When someone follows an external link to my Anvil App I would like to be able to let them in and if I could identify them in some way issue them with a timed session token based on the domain they came from.
I’m specially looking do this because I have another website with forum for which users are already logged in. On this I’ve not got access to the user data and can’t move off the platform. But I want logged users to be able click a link, then access and use tools I’ve made with Anvil without any further login process, whilst preventing someone copying the link and using it from anywhere that’s not my subscriber site or an approved domain
It doesn’t seem like this is possible client-side in anvil as the http headers aren’t available. Whilst I could make the external link point to an HTTP endpoint, there doesn’t seem to be an easy way to direct users to either a ‘no access’ page or the app from the endpoint.

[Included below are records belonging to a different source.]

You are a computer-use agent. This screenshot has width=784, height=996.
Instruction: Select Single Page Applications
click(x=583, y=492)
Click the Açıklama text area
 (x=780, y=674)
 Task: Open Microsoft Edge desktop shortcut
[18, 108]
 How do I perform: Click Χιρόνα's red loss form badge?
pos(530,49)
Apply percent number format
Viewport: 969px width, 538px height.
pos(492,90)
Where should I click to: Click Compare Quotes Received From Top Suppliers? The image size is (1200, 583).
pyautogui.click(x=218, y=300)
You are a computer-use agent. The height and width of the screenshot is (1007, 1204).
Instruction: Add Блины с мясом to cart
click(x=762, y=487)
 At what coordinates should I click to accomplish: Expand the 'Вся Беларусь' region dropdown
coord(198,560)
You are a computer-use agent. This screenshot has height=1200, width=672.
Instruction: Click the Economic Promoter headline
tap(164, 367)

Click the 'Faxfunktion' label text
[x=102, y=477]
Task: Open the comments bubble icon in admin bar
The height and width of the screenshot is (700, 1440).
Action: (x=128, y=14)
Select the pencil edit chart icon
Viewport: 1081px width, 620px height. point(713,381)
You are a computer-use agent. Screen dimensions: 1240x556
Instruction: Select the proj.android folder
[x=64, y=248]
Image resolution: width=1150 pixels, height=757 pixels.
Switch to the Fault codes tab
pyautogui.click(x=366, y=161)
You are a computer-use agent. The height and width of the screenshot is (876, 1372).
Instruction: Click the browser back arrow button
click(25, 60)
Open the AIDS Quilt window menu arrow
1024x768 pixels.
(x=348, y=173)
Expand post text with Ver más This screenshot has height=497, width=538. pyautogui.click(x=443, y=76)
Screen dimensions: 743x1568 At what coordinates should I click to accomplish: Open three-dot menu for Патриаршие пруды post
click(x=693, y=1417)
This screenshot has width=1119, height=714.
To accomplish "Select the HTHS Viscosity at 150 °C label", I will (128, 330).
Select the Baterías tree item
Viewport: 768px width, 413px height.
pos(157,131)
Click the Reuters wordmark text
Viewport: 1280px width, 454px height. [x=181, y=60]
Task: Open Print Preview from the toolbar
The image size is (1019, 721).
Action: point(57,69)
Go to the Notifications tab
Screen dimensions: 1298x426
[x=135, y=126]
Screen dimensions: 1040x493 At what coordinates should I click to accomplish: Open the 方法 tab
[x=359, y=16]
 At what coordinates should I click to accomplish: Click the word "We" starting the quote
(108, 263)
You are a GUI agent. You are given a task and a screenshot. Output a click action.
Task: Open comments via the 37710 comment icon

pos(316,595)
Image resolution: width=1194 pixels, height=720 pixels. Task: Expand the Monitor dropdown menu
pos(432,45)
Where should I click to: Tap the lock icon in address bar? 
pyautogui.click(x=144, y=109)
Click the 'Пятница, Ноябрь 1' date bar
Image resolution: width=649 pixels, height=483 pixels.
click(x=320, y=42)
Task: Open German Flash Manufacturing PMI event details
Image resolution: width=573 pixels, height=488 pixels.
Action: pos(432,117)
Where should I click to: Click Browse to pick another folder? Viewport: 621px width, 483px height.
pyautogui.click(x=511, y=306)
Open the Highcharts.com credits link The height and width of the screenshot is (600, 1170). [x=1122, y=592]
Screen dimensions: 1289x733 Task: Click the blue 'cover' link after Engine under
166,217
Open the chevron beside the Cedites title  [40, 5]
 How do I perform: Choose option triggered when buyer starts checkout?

I’m not after high security (obviously), I just want to make it fairly difficult for anyone trying to access the app from outside domains I’ve allowed and avoid users having to sign up for a second system.
Is there any way I could achieve this with python/Anvil?
Thanks!
-Oliver
Do you have any control over the User system on the non-anvil side? Maybe you could send some kind of user token to Anvil?
Welcome to the forum!
From an HTTP endpoint you can return a 302 response to cause the browser to redirect to a new URL:
return anvil.server.HttpResponse(302, "", {'Location': f'{url}{query}'})
This assumes your Anvil app is set up to allow routes of some sort to go to a different form based on the URL.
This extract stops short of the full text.